Friday, October 28, 2011

Affordable Neon

In my museum like house, I possess and display a uniquely cool neon sign, "Carl Deal Photography", which in bright red both lights my house as if a Bordello or "Amsterdam Alley", and can also been seen in the living room from the street. It is both art and ad I suppose. Alas, this past week, enough molecules of NEON escaped from the tube to compromise the circuit of the sign. And so I was forced to call the Doctor - the King of Neon himself, Ray Lynch - proprietor of "Affordable Neon." Ray by the way happens to be one among a small clan of the most interesting people in the World - but then that's another story. Yesterday morning long before the sun crested the horizon I transported my little "Deal" to downtown San Antonio. As a cursive glass sign, it is built into four parts - each requiring the stability to maintain the electric plasma arc circuit through all four pieces.

Ray was waiting at the warehouse door - the last hot day of the year - smoking a cigarette and talking on the phone. Little "Deal" went inside and waited on the workbench. "Ahhhh" he says, making an analytical observation that it was not in fact the demise of Neon in the tube but perchance a bit of dust and detritus which over time vibrated its way to an electrode - cooking like spilt milk on a stove. A quick fix he says.

With a small file he breaks off each blackened electrode and burns a new one on. Not so easy it turns out - these strange twists and turns only a "Deal" can make - even a misadventure or two. But in the end, my little "Deal" was whole again - absent a charge of gas. For me, science really is a cool thing and so I could not be a very good Republican - ignoring all the those meaningful fantastic facts.
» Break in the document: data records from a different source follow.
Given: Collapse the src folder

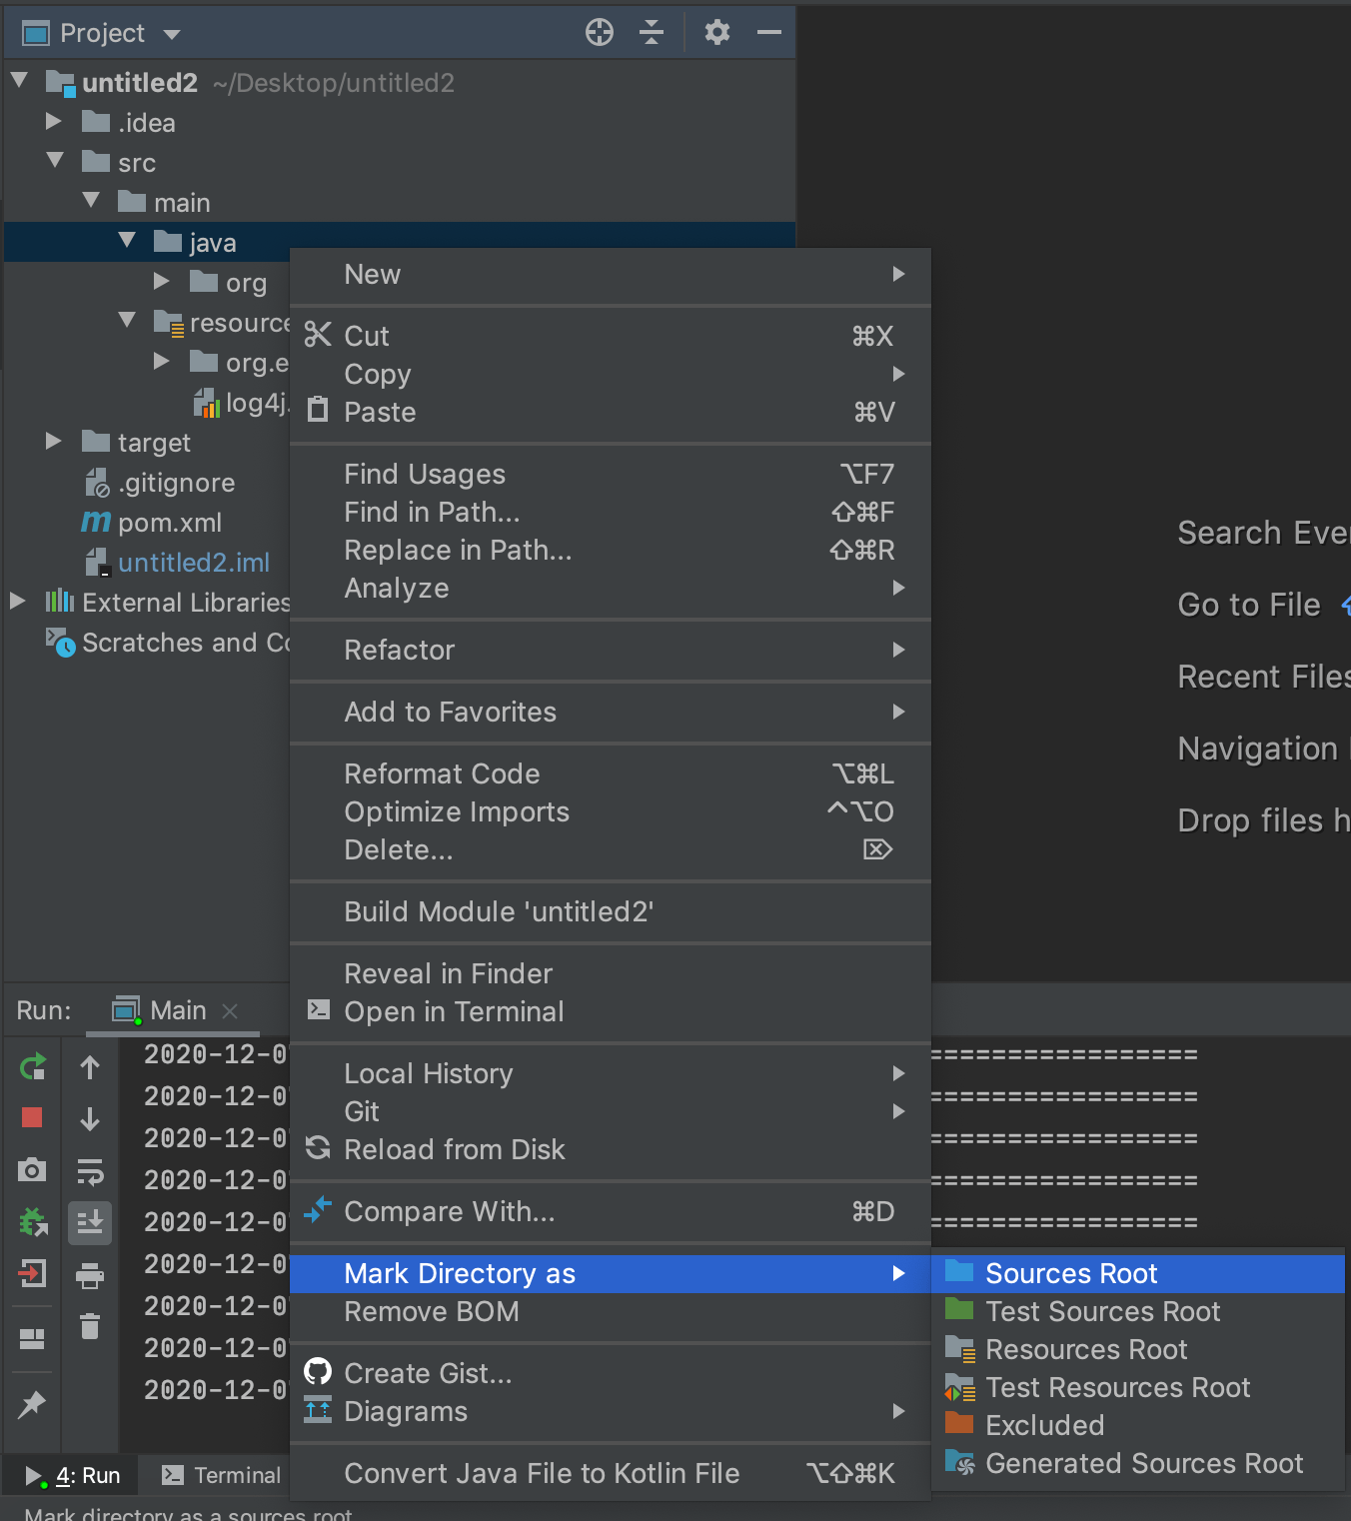Looking at the screenshot, I should pyautogui.click(x=55, y=161).
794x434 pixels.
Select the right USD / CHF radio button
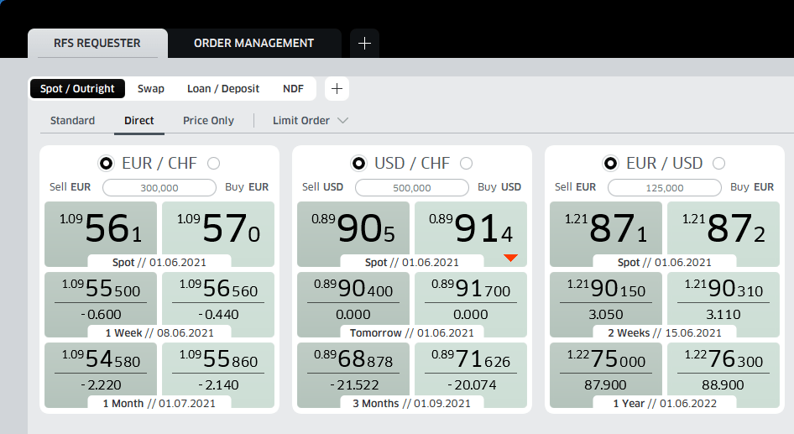point(466,163)
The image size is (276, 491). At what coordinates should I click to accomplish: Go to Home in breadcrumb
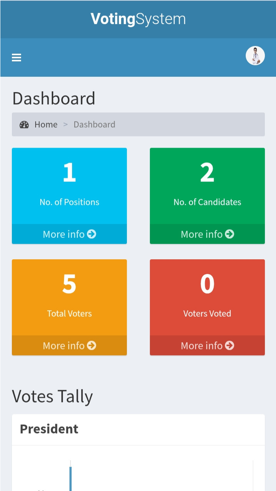(x=46, y=125)
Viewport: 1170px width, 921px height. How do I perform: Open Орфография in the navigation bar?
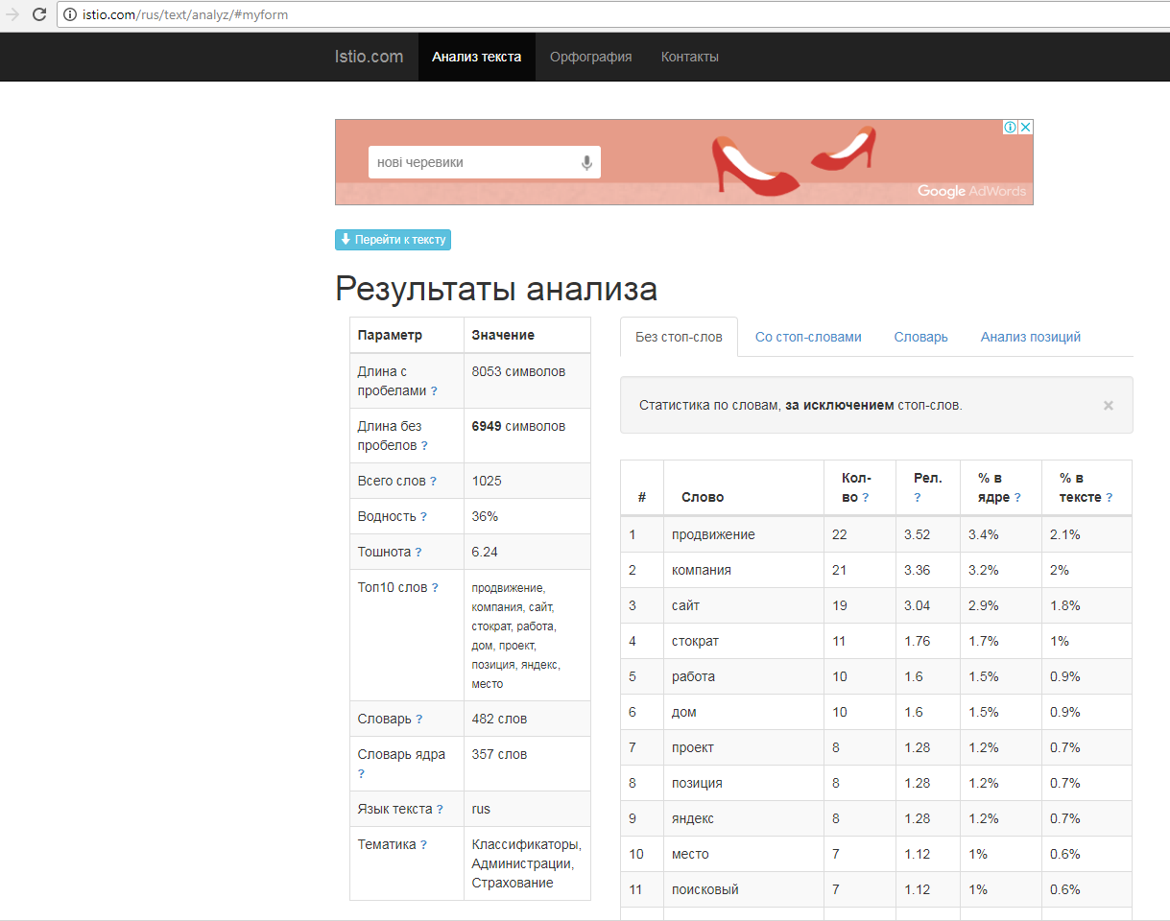point(590,57)

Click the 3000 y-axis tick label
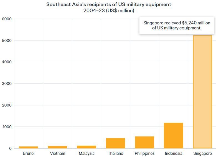click(x=6, y=83)
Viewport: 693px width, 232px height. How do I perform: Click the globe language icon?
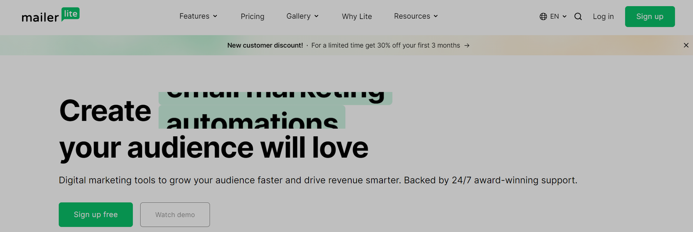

And so the process for sustaining a plasma arc inside of a glass tube really is the shiznit. And I'm not a science dork and so I was able to keep pace with the process intellectually - asking some good questions. I thought of course that just filling the tube with neon was adequate. It turns out that not only must you burn the tube clean with blazing voltage, but the neon presence must be far below atmospheric pressure.

Ray attached my "little "Deal" to a transformer, the likes of which you might find on a telephone pole. He'd attached small flakes of Mica in places the forthcoming charge might lurch out through the glass. Not only is it a big charge, but it seems it carries a hefty magnetic field as well - skewing electronic devices like expensive Canon cameras and Android phones - and so I stood back.

With a normal Oxygen and Nitrogen content, the tube glowed a bright green white light. I imagined this was not unlike the red and green of an Aurora but at a much higher energy. The point of course was to cook the insides out of the glass in anticipation of it being evacuated of atmoshere. Attached to a vacuum, it was soon void of gas. With a small charge of Neon, the tube was melted shut - glowing again in its familiar red.

It was still morning in Downtown San Antonio, and along the river walk there was the most magnificent aroma of onion, grilled chorizo, pepper - and breakfast taco in the air. After a long drive home, a few wire twists - the little "Deal" was back home.